The Charm of Imperfection
It doesn’t take much to notice the difference between a table that is crafted by the lone hands of an artisan compared to one that is farmed out of an Ikea warehouse. The little grooves and imperfections tell a story about the time that the artisan put into the piece, and it makes it unique.
In the gaming world, much of our favorite games are created by teams of people in the upwards of hundreds. Big budget titles, while flashy and certainly rewarding on the dollar, can feel stale after a few hours of play, and even lose luster after just one play through. On the other hand, somehow the artisan craft of a small team that is able to really get their hands into the development on a personal basis end up with something that is more akin to a piece of art then simple entertainment.

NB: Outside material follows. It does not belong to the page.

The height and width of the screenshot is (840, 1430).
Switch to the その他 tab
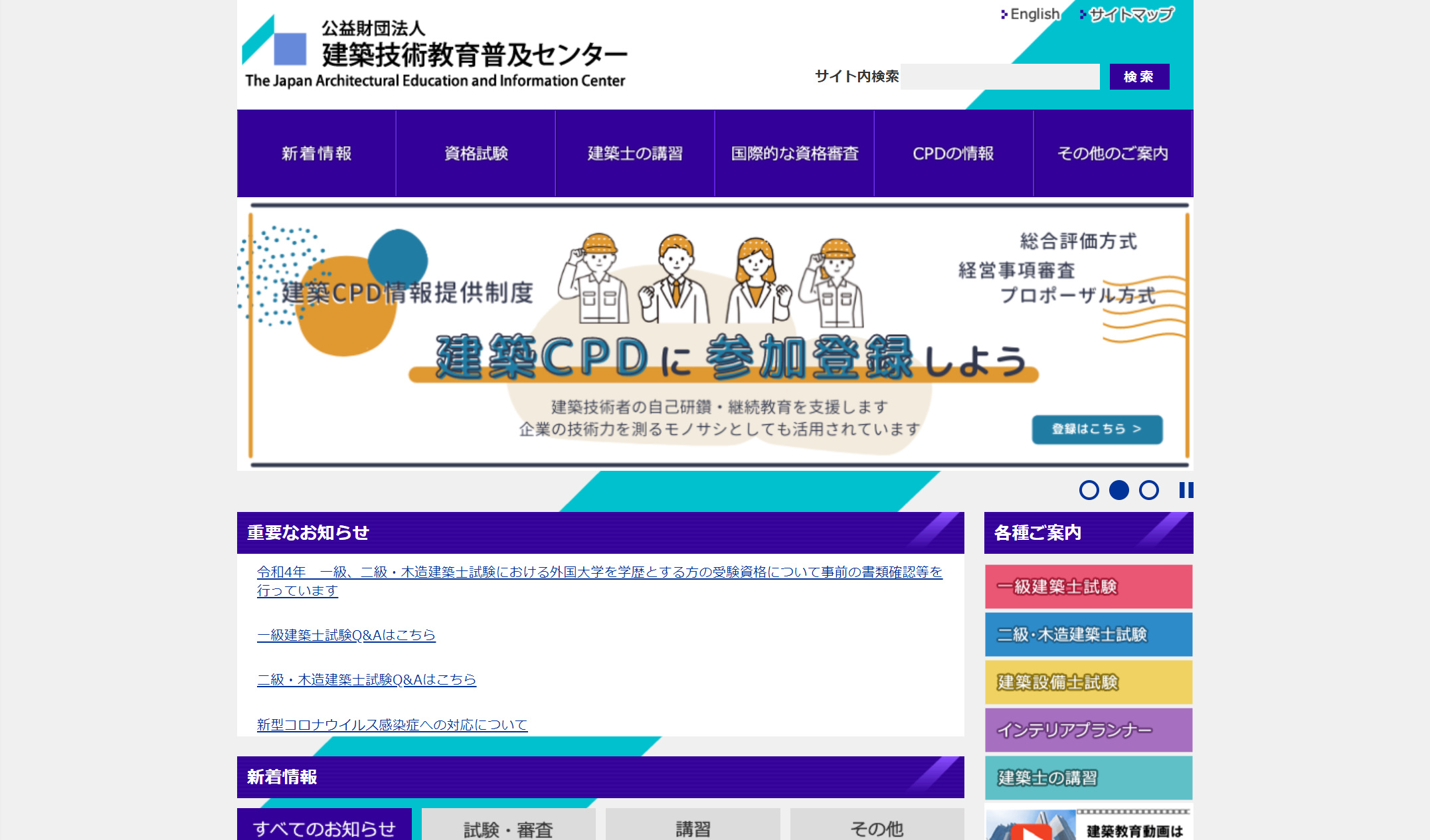click(877, 829)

Many of you can think of these high budget titles without me having to mention them. Worlds that are buffed out to a sheen, perfect looking characters, fairly low glitches, and safe gameplay that will leave a wide market of very different people entertained for their $60.
But then you have game developers who take a very different approach to this development, and after playing the game, although at first wondering ‘what the fuck were they thinking’ you realize that they had the courage to make the artisan aspect of their game go further because of the capabilities of the small developer. This is where the cult status of games begins, in this niche market that will only ever be visited by the few that really want to invest their time in something different, something with meaning.
Ico, a game with very dated AI, however while the player walks through the Castle in the Mists hand in hand with Yorda, it’s easy to allow the idea of her being ‘strong willed’ to take place over complaining about her poor computerized attempts and going the right direction. In Xenosaga, the strange choices made concerning the pacing of story or the direction of when and where to use music has more to do with the important focus of the director and not the needs of the player. In Killer 7, ambitious gameplay and a jarring, psychological spin on traditional game storytelling will put off most players, but makes it an absolute gaming classic.
Games like this need to exist, and they need to exist with their flaws. They are like a strangely brewed, aging wine. Somehow these games sweeten with each passing year, and are only picked up and appreciated by those gamers who will take the time to understand them. Gaming doesn’t really need another director equivalent to Michael Bay, nor does it need yet another 600 person development team just to make a multiplayer online shooter. These already exist, there’s enough of them.
It’s time to start treating classic, cult favorites as they are. If you’ve heard someone rave about a game that a reviewer said was less than stellar, why not challenge yourself and give the title a try? You never know what part of it you might fall in love with, and sometimes the titles that are harder to digest just become better and better the more you play. But the little imperfections, the things that prevent some of these brilliant games from getting the strangely coveted perfect scores of biased review magazines, these things can be enjoyed in their own right.